It’s been a season of monumental change for me, and I can feel myself stretching already to fit it in ways both jubilant and painful—there’s always something ugly in laying to rest what once was, no matter how glad we are to leave it behind. I’ve said before I’m sorting through the pieces of my life, and that’s still true: it’s an awful hard bit of accounting to measure and weigh everything we are, all that we have, and decide what serves us. It requires an honesty with oneself that I sometimes shy away from. It is easier to be comfortable, and complacent, than to push ourselves forward into a life of meaning and brightness and truth.
I left a job that wasn’t right for me in the long term, even though it was a good place for the four years I spent there, and I’m spending a few months recalibrating before I start an MFA program in the fall. I can’t say how relieved I feel in the meat of me that I’m going back to school. I’ve missed academia more than I thought possible when I left Tulane four years ago—I didn’t know how much I thrived on the challenge of new ideas and creative discourse that the right classroom can bring. I’m looking forward to that, but also settling into a routine that affords me the luxury—the real absolute luxury—of time. It’s been a fast-paced start, after a whirlwind week of dogs and writing and getting ready for a big trip, I went on a big family trip! It was a harkening back to the road trips of my real youth, and I think sometimes I feel more at home in a car speeding down a freeway than anywhere else because of those trips. There’s a freedom and a familiarity to living town by town, forest by forest, that I hanker after like nothing else. And now? A few trips of my own making, some time to hunker down and get my own work done, and then onto the next great adventure: teaching and writing. I can hardly stand it, I’m so excited.
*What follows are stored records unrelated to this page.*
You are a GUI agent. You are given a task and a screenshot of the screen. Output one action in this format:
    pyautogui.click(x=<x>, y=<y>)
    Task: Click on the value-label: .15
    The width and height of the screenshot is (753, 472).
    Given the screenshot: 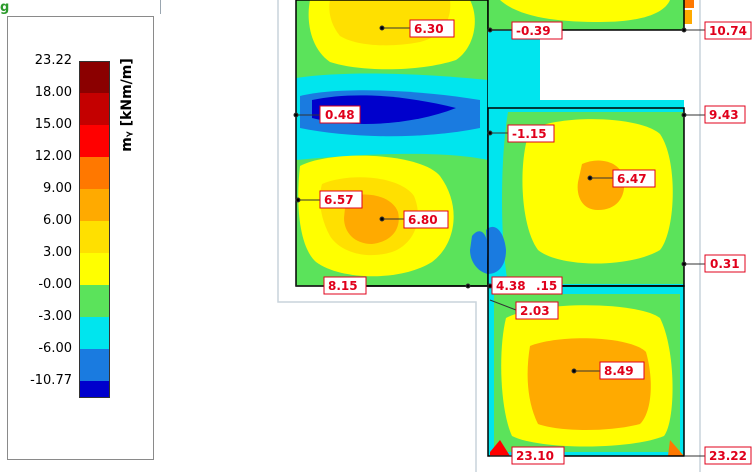 What is the action you would take?
    pyautogui.click(x=546, y=286)
    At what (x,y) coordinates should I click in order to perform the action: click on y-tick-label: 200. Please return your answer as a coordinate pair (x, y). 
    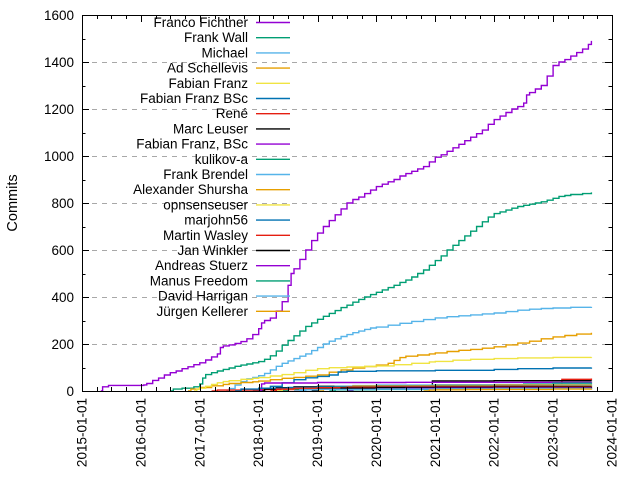
    Looking at the image, I should click on (62, 344).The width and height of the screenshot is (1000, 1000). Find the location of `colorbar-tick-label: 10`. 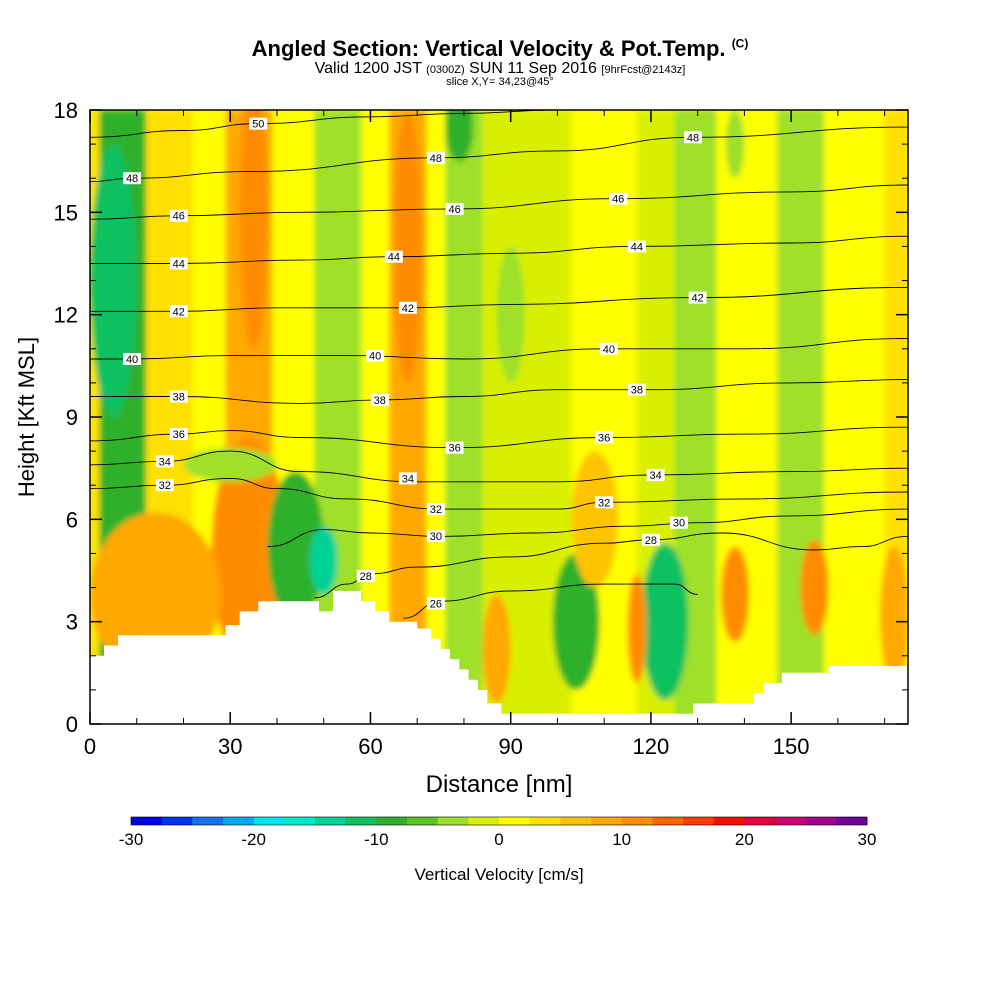

colorbar-tick-label: 10 is located at coordinates (622, 840).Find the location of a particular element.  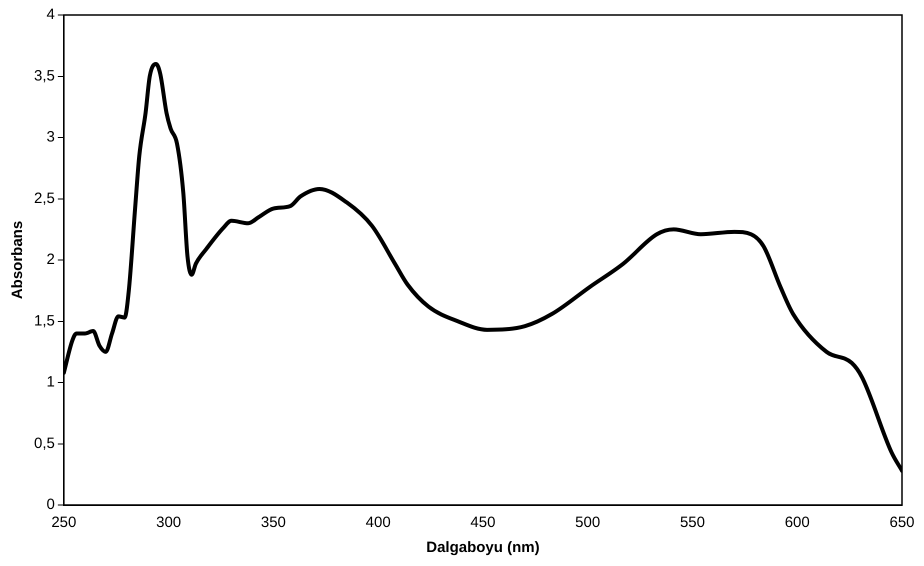

x-tick-label: 500 is located at coordinates (588, 523).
Did you know what I realized this year? It took a conversation with a friend I consider my closest kindred spirit—a true soul friend—to crystallize exactly how I was feeling, but basically it’s this: I have so much more agency in my life than I thought. It’s that simple, and that hard. It’s simple, because it is—you get to decide what your life will be like. You decide what you value, how you will shape your future. You get to decide who you’ll marry, if you’ll have kids, where you’ll live, what job you’ll work. You decide if you want to travel or wear nice clothes or eat out every night. You decide everything! For some reason, it’s taken me a long time to really have that sink in. For a long time I thought things would just shake out, and that there was a point in the future when I’d have a husband and a family and live in a house somewhere and have a job, and that would be it. I thought it would work out that way, without much input from me. Maybe it would’ve, who knows.
But I see so clearly now that that’s not true at all. Eventually something would happen—I would end up somewhere, in some version of that—but unless I decided what I really wanted, unless I created a vision of a future that I could settle into, it’s a life that could take shape in a way that didn’t suit me at all. It has required asking myself, over and over again, what do I want? What do I value? What will I look back and regret, more than anything, if I don’t do?
I can feel myself wrapping the reins of my life around my fists, taking charge in a way I wasn’t sure how to before. It’s mine, I keep reminding myself. To love, or hate, or waste, or change—this life is mine. I will make it mean something for me, I’ll live the truth I know. I’ll make something I can believe in.